◆ Task description: From the records that follow, copy every line in which "computer" appears.

◆ Record set:
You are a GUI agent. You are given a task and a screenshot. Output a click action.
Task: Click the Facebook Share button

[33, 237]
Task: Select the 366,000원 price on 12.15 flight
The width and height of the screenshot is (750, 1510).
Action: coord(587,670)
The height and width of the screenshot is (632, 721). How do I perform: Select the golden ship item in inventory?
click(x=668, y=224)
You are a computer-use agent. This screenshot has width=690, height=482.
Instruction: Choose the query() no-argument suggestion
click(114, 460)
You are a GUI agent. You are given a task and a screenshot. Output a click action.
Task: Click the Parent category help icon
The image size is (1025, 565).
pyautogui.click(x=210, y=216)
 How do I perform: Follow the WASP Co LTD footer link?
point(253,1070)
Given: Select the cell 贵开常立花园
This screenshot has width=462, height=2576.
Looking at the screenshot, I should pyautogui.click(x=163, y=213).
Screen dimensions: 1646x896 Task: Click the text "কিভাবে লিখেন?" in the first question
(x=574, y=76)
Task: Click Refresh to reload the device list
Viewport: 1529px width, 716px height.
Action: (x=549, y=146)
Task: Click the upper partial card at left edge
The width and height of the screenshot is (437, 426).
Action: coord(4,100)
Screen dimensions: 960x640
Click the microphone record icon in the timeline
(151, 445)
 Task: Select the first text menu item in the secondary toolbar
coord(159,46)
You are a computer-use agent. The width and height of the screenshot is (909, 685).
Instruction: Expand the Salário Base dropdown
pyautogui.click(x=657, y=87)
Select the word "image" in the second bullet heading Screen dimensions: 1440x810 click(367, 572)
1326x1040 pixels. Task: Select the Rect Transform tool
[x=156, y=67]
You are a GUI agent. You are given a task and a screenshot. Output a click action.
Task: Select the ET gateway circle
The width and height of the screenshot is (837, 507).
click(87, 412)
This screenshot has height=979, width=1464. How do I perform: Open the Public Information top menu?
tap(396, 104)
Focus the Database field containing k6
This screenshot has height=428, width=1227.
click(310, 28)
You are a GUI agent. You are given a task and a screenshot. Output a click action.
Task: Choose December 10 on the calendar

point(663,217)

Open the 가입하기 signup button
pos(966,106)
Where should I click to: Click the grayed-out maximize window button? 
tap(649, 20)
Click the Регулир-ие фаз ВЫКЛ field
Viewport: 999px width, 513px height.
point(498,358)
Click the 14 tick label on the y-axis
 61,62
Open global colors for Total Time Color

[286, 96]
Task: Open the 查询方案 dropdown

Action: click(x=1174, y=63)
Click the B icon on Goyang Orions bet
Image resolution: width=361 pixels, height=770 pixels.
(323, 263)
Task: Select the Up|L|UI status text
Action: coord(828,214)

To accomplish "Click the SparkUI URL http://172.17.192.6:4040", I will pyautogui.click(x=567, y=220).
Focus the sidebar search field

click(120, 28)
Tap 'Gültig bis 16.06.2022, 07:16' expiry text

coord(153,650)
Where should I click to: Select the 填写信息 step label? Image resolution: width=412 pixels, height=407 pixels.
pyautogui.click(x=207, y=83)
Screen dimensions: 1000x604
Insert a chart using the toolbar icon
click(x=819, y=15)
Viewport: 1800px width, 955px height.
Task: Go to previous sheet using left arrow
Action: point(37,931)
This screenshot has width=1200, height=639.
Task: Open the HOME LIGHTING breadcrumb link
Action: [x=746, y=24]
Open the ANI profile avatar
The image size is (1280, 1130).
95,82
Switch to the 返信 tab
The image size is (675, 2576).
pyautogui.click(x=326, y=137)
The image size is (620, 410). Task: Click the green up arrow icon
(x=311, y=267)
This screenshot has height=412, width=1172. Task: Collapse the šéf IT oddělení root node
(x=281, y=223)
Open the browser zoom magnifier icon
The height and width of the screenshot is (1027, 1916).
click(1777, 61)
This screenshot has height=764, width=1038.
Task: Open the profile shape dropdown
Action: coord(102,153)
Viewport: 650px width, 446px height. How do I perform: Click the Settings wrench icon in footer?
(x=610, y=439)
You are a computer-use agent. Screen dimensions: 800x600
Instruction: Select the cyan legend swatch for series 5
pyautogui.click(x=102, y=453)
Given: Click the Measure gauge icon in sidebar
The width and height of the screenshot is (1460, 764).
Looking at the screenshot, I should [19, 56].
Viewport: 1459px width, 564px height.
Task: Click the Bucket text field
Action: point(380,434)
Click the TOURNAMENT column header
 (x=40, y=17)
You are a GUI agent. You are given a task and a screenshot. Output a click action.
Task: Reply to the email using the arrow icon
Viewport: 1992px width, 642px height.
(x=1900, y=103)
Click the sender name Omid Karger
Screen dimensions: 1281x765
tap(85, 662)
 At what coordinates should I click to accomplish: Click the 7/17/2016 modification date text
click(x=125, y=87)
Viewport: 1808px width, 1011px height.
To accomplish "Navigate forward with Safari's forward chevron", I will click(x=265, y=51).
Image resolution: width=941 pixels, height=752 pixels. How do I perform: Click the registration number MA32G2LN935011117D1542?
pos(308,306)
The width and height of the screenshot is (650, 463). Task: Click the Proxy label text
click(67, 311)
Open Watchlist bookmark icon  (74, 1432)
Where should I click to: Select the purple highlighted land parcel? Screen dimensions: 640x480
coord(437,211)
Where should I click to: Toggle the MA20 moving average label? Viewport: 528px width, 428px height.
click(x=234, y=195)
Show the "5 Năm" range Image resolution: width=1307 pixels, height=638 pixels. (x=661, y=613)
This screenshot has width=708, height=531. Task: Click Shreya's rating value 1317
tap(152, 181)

◆ Solution to the exercise:
You are a computer-use agent. This screenshot has width=690, height=482.
You are a computer-use agent. The width and height of the screenshot is (909, 685).
You are a computer-use agent. Screen dimensions: 800x600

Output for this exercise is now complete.